§ **WHAT IS NEEDED**: Copy out all of the entries, keeping every word the same.

§ **Dataset records**:
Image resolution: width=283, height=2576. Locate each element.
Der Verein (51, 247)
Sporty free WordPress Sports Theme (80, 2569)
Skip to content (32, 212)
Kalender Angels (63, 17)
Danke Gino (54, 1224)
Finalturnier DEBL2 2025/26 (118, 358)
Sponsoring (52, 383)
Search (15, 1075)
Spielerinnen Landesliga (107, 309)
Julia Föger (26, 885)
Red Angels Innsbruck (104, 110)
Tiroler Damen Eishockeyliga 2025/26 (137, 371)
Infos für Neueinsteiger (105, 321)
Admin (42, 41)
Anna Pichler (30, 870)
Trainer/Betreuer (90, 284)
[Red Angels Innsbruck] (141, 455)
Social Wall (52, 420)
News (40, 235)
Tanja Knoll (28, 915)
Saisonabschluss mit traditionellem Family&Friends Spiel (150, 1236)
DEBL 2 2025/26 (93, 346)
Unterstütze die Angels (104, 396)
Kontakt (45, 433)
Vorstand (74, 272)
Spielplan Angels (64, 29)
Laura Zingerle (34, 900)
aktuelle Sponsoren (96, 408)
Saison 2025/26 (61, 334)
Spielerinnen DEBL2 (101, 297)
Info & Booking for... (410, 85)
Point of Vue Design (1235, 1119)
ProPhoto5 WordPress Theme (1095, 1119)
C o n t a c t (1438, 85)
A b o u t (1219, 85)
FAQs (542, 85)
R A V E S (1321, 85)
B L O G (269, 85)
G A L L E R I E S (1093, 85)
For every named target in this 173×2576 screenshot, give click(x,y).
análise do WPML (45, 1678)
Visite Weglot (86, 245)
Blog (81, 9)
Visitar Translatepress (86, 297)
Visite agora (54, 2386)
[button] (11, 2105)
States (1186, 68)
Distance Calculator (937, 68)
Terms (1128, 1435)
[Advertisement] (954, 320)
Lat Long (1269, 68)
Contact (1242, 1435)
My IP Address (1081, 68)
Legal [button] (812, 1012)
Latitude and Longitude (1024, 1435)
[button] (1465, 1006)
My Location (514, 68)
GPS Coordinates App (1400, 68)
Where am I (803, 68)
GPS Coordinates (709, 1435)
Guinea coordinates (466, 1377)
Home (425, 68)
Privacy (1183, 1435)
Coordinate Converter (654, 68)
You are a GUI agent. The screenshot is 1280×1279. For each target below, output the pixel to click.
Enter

§ **ANSWER SPACE**:
Image resolution: width=283, height=2576. Locate each element.
Der Verein (51, 247)
Sporty free WordPress Sports Theme (80, 2569)
Skip to content (32, 212)
Kalender Angels (63, 17)
Danke Gino (54, 1224)
Finalturnier DEBL2 2025/26 (118, 358)
Sponsoring (52, 383)
Search (15, 1075)
Spielerinnen Landesliga (107, 309)
Julia Föger (26, 885)
Red Angels Innsbruck (104, 110)
Tiroler Damen Eishockeyliga 2025/26 (137, 371)
Infos für Neueinsteiger (105, 321)
Admin (42, 41)
Anna Pichler (30, 870)
Trainer/Betreuer (90, 284)
[Red Angels Innsbruck] (141, 455)
Social Wall (52, 420)
News (40, 235)
Tanja Knoll (28, 915)
Saisonabschluss mit traditionellem Family&Friends Spiel (150, 1236)
DEBL 2 2025/26 (93, 346)
Unterstütze die Angels (104, 396)
Kontakt (45, 433)
Vorstand (74, 272)
Spielplan Angels (64, 29)
Laura Zingerle (34, 900)
aktuelle Sponsoren (96, 408)
Saison 2025/26 (61, 334)
Spielerinnen DEBL2 (101, 297)
Info & Booking for... (410, 85)
Point of Vue Design (1235, 1119)
ProPhoto5 WordPress Theme (1095, 1119)
C o n t a c t (1438, 85)
A b o u t (1219, 85)
FAQs (542, 85)
R A V E S (1321, 85)
B L O G (269, 85)
G A L L E R I E S (1093, 85)
For every named target in this 173×2576 screenshot, give click(x,y).
análise do WPML (45, 1678)
Visite Weglot (86, 245)
Blog (81, 9)
Visitar Translatepress (86, 297)
Visite agora (54, 2386)
[button] (11, 2105)
States (1186, 68)
Distance Calculator (937, 68)
Terms (1128, 1435)
[Advertisement] (954, 320)
Lat Long (1269, 68)
Contact (1242, 1435)
My IP Address (1081, 68)
Legal [button] (812, 1012)
Latitude and Longitude (1024, 1435)
[button] (1465, 1006)
My Location (514, 68)
GPS Coordinates App (1400, 68)
Where am I (803, 68)
GPS Coordinates (709, 1435)
Guinea coordinates (466, 1377)
Home (425, 68)
Privacy (1183, 1435)
Coordinate Converter (654, 68)
You are a GUI agent. The screenshot is 1280×1279. For each target below, output the pixel to click.
Enter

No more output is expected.